Exercise: Write out, from the entries below, exactly the lines that run between the lines holding "Task: Select the WebStorm product link" and "The width and", inclusive, and stop there.

[Data for the task Boundary: Start]

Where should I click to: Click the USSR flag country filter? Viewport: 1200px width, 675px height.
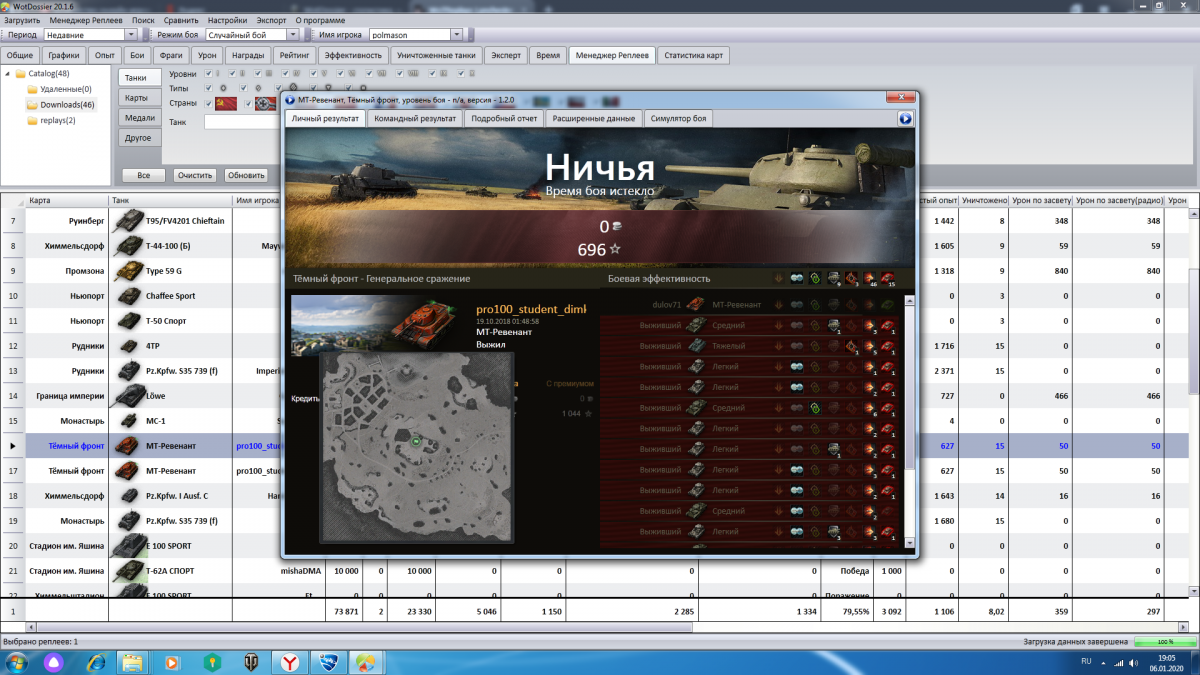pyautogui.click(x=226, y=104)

[Data for the task Boundary: End]
[Data for the task Boundary: Start]

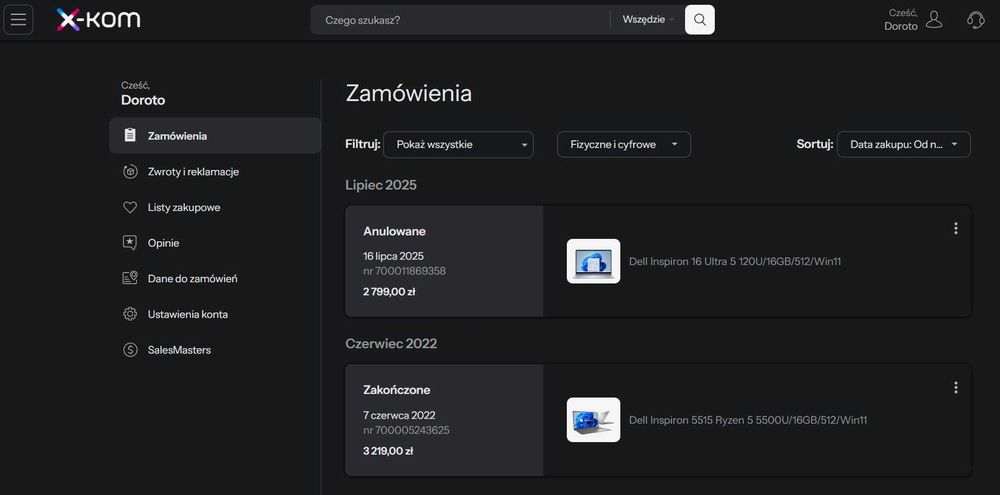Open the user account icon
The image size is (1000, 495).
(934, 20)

[Data for the task Boundary: End]
[Data for the task Boundary: Start]

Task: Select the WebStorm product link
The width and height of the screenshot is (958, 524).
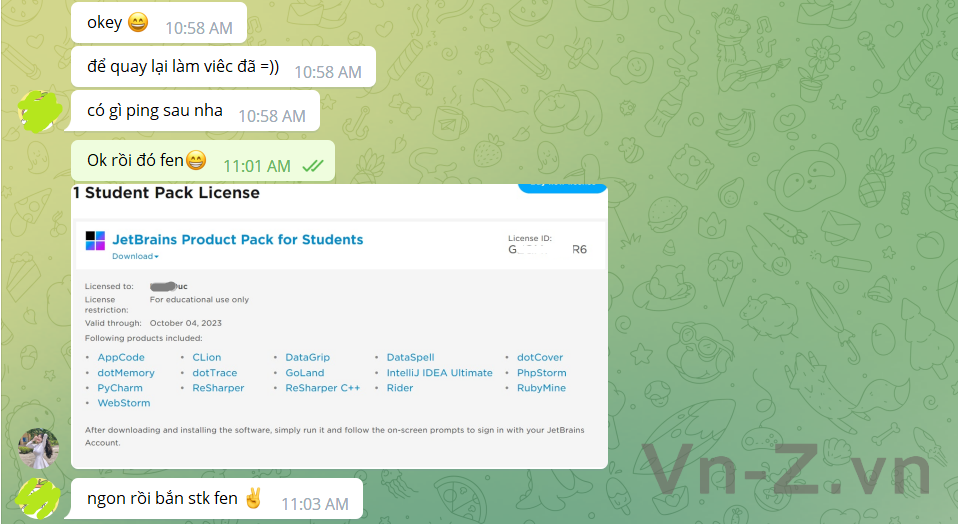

[Data for the task Boundary: End]

Solution:
Task: Select the WebStorm product link
The width and height of the screenshot is (958, 524).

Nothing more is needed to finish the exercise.